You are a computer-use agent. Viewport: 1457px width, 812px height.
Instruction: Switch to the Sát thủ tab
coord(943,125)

--- --- ---

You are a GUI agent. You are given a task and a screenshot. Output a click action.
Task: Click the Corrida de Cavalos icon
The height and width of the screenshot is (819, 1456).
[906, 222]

--- --- ---

ACTIVITY —
Once you have checked every line of the material above, return the ones that hold the string "agent".

EXERCISE SOLUTION —
You are a computer-use agent. Viewport: 1457px width, 812px height.
You are a GUI agent. You are given a task and a screenshot. Output a click action.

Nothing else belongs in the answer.